Blogger O Micróbio II said...

Que dirão os que o criticaram durante a campanha, insinuando diversas vezes que Cavaco iria aproveitar-se da Presidência para se tornar uma sombra ao governo e apropriar-se indevidamente das funções do Primeiro-Ministro? Afinal de contas, o homem não passa de um simples "presidente"... limitando-se à "mudez institucionalmente recomendável" e a algumas frases infelizes. Afinal de contas, a única diferença entre este e o anterior é um simples "pá"! Certamente a frase do outro seria algo do género: "Estás bom, pá!"
Quanto ao fecho de seviços de saúde por questões de condições de segurança de acordo com normas internacionais (e é disto que se trata, apesar de quererem desvirtuar o cerne da questão com argumentos do foro emocional...) completamente de acordo... e quanto à articulação entre Hospitais como o querem fazer aqui na zona da Beira Interior, Guarda, Covilhã e Castelo Branco... também completamente de acordo...!!

12:06 da tarde  
Anonymous Anónimo said...

O "Estás Bom" obviamente não é para ser levado à letra. É um cumprimento. Por uma pessoa se encontrar hospitalizada muda-se a forma de a cumprimentar, mesmo que essa forma nos pareça desapropriada?

Não me parece.

Um Abraço

8:05 da tarde  
Anonymous Anónimo said...

Não dar cavaco é mesmo a sua principal função.
Não há melhor coisa do mundo do que ser um presidente de um país faz de conta.
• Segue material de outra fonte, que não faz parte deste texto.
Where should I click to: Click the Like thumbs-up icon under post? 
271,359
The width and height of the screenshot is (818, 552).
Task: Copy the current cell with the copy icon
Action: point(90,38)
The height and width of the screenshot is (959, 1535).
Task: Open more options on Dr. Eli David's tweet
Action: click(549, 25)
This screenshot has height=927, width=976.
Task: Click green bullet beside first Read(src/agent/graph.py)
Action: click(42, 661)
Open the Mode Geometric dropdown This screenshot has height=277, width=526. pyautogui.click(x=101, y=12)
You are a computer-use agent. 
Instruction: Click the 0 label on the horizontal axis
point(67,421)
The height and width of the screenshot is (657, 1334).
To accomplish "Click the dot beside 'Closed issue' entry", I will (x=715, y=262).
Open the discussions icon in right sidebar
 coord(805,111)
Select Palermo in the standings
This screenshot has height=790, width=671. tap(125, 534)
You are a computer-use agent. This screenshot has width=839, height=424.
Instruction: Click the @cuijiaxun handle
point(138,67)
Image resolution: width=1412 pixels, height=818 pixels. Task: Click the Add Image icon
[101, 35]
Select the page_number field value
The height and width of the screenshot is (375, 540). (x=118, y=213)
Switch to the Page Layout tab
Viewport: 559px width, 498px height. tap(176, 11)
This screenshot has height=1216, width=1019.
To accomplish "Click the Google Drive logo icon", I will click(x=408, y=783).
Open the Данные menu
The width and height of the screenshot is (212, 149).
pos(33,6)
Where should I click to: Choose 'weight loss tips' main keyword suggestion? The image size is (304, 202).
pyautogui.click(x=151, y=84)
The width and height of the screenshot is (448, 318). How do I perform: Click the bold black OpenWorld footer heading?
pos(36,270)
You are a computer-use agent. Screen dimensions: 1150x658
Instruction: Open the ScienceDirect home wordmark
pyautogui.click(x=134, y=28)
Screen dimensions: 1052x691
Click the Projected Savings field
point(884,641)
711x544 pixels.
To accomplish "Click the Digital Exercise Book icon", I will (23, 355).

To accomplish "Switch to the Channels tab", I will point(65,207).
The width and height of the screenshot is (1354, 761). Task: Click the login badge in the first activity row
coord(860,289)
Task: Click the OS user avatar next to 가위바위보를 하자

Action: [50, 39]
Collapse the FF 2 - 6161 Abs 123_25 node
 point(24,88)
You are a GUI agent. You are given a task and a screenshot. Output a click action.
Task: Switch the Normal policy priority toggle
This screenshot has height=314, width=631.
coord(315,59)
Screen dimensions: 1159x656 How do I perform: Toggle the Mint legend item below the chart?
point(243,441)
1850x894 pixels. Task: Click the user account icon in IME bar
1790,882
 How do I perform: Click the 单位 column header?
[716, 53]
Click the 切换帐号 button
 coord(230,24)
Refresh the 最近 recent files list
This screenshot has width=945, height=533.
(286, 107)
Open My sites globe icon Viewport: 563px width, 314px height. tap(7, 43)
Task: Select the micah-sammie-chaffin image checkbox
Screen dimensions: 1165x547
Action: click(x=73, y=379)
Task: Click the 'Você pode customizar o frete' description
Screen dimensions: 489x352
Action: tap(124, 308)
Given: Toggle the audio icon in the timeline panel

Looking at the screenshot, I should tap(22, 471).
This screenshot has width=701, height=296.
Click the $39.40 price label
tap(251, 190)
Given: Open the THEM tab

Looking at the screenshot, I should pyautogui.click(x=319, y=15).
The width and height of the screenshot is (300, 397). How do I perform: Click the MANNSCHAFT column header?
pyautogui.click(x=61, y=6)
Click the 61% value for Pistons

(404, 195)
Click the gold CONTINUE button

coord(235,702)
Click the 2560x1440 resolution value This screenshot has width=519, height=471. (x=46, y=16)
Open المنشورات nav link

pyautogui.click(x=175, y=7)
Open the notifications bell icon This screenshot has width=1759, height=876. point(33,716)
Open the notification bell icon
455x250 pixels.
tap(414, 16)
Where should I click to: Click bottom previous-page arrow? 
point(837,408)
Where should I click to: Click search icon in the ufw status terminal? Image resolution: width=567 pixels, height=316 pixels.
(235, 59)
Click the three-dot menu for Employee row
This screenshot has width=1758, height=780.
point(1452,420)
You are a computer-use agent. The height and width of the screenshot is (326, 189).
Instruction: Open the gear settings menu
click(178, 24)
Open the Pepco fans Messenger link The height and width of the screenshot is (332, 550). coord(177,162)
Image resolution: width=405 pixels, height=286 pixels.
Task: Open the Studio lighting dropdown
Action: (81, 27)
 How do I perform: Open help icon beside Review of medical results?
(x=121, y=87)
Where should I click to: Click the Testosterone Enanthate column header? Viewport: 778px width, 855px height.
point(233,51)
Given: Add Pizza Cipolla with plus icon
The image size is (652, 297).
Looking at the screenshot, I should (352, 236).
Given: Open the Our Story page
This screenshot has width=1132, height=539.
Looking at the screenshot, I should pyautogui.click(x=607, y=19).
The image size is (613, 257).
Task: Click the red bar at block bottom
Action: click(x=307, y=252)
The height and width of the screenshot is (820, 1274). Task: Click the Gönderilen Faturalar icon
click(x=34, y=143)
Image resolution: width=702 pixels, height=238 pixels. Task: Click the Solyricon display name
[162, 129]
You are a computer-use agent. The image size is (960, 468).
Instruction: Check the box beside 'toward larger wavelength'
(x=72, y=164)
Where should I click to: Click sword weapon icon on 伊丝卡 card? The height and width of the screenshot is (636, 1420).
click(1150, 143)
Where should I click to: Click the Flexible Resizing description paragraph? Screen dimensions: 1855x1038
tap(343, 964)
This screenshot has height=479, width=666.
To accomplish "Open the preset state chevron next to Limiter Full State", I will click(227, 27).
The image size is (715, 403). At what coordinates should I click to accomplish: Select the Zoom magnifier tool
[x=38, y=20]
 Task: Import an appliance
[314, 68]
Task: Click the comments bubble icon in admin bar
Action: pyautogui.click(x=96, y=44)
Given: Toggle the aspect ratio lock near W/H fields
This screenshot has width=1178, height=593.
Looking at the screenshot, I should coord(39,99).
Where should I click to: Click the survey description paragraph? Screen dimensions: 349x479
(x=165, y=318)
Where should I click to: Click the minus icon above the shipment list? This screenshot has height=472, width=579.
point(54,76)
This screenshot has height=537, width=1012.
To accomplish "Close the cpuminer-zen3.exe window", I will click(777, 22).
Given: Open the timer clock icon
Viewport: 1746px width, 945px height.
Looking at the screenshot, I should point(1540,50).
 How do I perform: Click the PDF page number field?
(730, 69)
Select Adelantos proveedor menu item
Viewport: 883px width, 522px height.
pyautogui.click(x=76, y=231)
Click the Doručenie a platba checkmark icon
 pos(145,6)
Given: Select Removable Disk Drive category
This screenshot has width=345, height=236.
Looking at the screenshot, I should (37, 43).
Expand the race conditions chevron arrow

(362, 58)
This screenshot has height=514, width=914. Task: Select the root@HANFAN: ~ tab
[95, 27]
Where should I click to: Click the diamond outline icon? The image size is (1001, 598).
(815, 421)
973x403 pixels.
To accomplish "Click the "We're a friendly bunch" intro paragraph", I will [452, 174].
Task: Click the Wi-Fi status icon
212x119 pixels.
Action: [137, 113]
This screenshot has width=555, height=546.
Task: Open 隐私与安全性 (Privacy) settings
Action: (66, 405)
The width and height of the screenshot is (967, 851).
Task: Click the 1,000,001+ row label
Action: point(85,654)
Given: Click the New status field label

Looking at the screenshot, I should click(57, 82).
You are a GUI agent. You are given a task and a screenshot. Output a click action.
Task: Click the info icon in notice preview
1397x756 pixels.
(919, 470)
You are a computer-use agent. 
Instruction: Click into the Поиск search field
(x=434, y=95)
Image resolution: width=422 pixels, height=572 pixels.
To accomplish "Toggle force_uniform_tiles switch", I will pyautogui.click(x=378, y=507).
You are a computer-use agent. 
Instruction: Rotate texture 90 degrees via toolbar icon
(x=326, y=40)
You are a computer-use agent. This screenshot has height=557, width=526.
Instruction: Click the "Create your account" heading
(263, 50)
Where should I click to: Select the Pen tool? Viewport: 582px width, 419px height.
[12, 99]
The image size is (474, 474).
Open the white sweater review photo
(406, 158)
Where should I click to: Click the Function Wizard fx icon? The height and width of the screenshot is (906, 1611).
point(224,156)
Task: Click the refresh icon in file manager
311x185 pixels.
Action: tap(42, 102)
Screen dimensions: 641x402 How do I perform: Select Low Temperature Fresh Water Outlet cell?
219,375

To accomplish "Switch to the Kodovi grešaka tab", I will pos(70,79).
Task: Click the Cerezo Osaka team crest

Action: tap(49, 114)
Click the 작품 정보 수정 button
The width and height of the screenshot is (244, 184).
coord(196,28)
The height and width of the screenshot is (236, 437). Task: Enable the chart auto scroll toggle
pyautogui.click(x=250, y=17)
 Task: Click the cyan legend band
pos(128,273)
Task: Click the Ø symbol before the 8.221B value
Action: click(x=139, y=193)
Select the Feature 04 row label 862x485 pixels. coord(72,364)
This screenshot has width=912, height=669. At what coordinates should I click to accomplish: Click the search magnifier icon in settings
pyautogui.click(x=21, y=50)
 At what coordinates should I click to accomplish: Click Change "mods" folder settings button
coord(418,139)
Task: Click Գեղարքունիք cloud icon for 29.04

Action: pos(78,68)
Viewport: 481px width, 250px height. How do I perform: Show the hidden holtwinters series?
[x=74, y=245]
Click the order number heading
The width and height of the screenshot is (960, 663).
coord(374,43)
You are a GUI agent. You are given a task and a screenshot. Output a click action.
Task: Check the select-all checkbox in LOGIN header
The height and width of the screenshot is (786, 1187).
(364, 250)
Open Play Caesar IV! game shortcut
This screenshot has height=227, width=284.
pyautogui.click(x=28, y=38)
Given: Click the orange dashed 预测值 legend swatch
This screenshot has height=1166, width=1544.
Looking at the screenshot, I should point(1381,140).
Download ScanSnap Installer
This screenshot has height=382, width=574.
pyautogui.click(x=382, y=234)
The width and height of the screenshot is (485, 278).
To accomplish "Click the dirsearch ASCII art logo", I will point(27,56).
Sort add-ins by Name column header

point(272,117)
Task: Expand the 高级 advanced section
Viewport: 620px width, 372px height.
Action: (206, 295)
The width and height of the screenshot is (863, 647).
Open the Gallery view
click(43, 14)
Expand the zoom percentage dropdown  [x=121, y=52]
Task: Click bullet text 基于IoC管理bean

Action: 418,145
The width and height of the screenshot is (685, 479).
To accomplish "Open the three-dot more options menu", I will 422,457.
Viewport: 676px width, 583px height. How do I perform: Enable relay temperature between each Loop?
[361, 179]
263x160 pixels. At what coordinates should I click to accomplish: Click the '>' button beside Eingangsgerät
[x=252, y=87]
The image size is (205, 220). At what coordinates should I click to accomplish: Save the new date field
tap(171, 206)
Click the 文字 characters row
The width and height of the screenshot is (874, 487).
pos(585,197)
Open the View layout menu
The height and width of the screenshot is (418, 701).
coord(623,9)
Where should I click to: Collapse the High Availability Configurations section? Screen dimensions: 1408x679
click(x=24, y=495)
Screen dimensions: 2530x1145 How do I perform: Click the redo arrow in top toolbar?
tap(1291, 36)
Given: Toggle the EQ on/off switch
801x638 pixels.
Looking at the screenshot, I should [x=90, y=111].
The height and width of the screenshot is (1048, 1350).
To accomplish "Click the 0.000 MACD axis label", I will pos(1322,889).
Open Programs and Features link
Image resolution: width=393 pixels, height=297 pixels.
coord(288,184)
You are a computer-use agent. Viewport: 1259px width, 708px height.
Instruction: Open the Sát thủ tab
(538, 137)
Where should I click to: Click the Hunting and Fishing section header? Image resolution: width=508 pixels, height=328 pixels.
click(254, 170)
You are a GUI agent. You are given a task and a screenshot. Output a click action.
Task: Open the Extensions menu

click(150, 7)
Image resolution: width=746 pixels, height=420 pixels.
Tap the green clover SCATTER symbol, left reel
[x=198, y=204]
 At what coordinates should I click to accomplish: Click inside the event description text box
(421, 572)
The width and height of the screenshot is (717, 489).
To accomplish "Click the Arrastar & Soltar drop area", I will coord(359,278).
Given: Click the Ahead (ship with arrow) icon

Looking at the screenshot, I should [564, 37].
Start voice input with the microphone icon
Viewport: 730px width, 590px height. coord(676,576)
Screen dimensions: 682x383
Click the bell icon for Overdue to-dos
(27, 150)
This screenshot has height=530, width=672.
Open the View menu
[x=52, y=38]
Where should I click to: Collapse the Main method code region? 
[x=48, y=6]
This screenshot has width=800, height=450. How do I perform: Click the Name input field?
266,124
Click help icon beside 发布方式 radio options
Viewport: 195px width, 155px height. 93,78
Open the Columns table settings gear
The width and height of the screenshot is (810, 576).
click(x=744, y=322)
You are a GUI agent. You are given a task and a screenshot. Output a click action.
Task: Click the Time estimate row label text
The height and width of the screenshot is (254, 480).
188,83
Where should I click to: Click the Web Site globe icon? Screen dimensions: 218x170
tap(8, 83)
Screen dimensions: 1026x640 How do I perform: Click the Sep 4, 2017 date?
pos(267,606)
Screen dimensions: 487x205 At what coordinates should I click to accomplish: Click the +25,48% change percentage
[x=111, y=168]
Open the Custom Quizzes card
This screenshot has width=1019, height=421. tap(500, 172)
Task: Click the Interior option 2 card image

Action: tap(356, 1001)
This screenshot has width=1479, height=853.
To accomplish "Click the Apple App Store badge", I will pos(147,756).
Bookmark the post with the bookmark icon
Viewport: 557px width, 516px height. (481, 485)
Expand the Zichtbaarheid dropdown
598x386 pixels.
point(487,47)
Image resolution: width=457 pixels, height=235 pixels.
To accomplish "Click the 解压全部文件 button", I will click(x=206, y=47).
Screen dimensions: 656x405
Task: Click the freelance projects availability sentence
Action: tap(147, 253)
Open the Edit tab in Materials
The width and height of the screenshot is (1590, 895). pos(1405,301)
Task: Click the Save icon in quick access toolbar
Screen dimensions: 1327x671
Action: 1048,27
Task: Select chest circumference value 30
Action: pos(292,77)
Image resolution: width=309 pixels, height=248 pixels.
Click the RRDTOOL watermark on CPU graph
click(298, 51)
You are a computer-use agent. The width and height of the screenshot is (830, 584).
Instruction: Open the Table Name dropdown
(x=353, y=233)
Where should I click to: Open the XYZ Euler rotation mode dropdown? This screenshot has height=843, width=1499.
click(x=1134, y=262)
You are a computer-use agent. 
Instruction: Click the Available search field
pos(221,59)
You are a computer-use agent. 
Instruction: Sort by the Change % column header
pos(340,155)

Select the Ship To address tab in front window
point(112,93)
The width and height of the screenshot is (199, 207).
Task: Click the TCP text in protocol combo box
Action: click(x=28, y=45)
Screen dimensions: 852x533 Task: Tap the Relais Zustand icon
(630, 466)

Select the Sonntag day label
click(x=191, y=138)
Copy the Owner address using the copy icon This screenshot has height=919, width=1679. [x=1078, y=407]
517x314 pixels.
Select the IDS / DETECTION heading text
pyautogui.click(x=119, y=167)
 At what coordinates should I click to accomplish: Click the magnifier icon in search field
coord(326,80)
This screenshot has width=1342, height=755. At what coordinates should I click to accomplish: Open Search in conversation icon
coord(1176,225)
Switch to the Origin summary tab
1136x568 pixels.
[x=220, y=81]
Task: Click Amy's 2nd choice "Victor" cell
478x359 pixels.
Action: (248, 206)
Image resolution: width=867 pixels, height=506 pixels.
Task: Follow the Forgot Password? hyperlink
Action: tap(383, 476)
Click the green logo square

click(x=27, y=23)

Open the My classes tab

Faz-se conta que se é importante.
O país faz de conta que o principal motivo de interesse é o presidente e o presidente faz de conta que o principal motivo de interesse é o país.
Tantos intermediários faz de conta: Presidente, Banco de Portugal, Governo ...

Obrigado Bruxelas! O que seria de nós sem ti.

11:44 da manhã  
Anonymous Anónimo said...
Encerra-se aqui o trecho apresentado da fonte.